[courtesy cc of this posting sent to cited author via email]
In comp.lang.perl.misc,
papresco@csclub.uwaterloo.ca (Paul Prescod) writes:
:Sun is pushing Java more than ever. The reason for their interest in TCL
:seems to be this dichtomy between systems programming languages and scripting
:languages.
What dichotomy? Repeating something doesn't make it true. Perhaps you
missed this brief article I posted last week in response to an article
in comp.lang.python by jim@ks.uiuc.edu (Jim Phillips).
...
Jim Phillips wrote:
:This was an interesting paper, and I agreed with a lot of the comments on the
:advantages of scripting languages. I do, however, feel that the bashing of
:object-oriented programming was unjustified for two reasons:
:
:1) False separation of "scripting" or "typeless" languages from
:object-oriented languages. Objective-C and Python both use a single type for
:objects and do run-time member lookup allowing any object which can handle
:the necessary calls to be used with any package.
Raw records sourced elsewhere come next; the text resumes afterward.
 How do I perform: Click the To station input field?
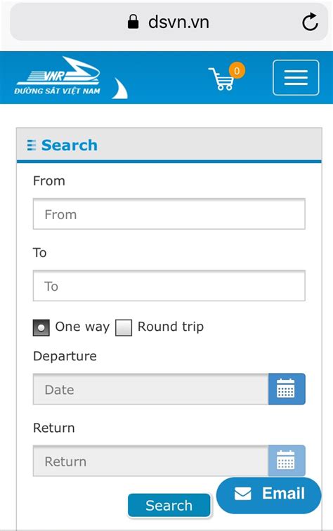pos(169,285)
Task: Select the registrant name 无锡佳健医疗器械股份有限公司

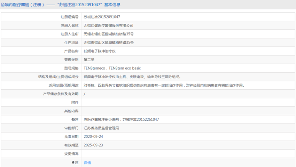Action: click(108, 25)
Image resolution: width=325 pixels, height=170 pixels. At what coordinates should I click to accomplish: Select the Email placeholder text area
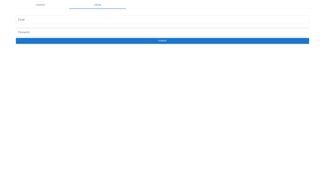[x=21, y=19]
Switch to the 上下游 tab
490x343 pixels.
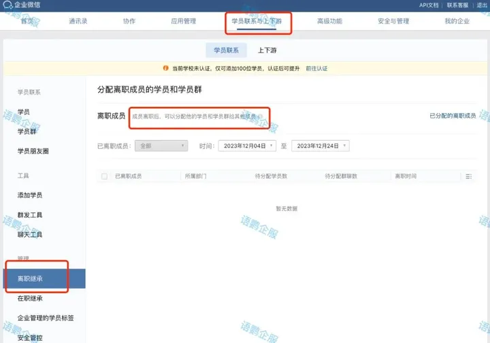point(267,50)
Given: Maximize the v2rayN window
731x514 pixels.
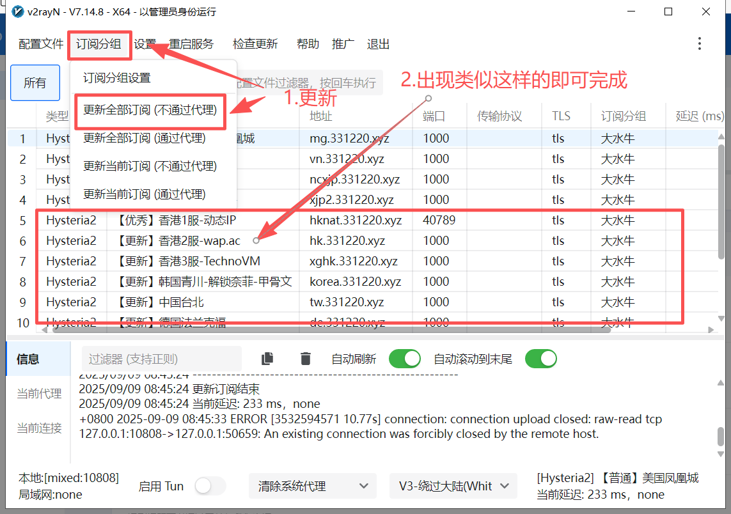Looking at the screenshot, I should [668, 12].
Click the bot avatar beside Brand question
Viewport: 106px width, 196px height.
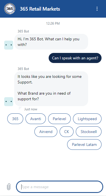(x=9, y=102)
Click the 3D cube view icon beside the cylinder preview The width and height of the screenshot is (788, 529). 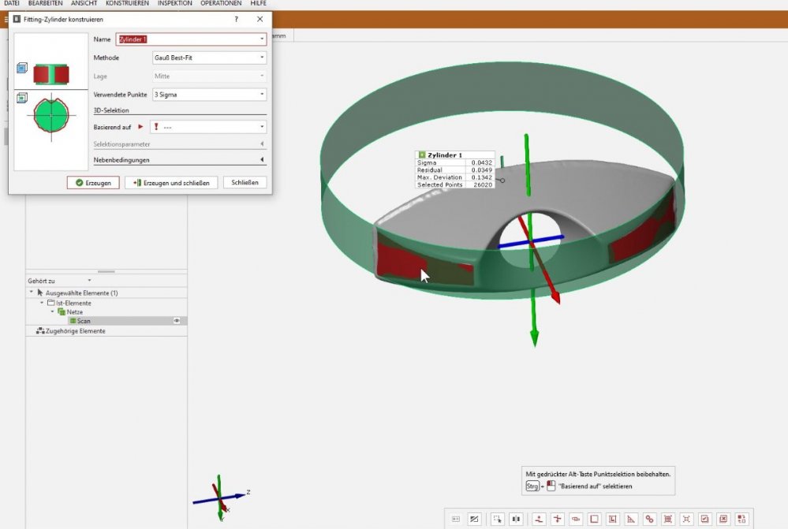point(21,69)

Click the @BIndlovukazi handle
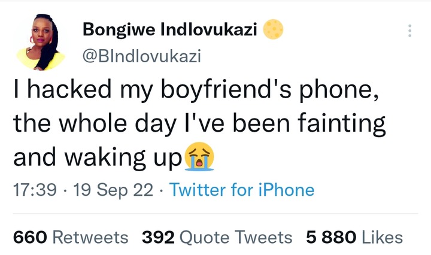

(As does Perl, Tom notes tactlessly.)
To me, the whole notion that there exist two kinds of languages:
TYPE A TYPE B
scripting system
interpreted compiled
typeless strongly-typed
glue components
string-based object-oriented
rapid-development product-oriented deliverables
is a facile oversimplification loaded with false dualism. Reality would
seem to be that items in those columns float freely back and forth
depending on many factors, and pretending that they are two sides of a coin
ignores many shades of grey as well as unrelated orthogonal axes.
Cannot compiled languages glue things together? Cannot interpeted
languages be used for systems programming (think of BASIC-PLUS and RSTS/E
for a non-Unix example)? Is there some reason why interpreters should
not have objects, or compilers dynamic/fluid types? I can compile awk
or Perl into C, and thence to assembler and machine language. Or I can
run C or Pascal in an interpreted environment. Does that all of a sudden
change what they are?
I don't think so.
Many of the other points are valid, but it just seems too much a case
of black and white.
--tom
--
Tom Christiansen tchrist@jhereg.perl.com
X-Windows: Even your dog won't like it.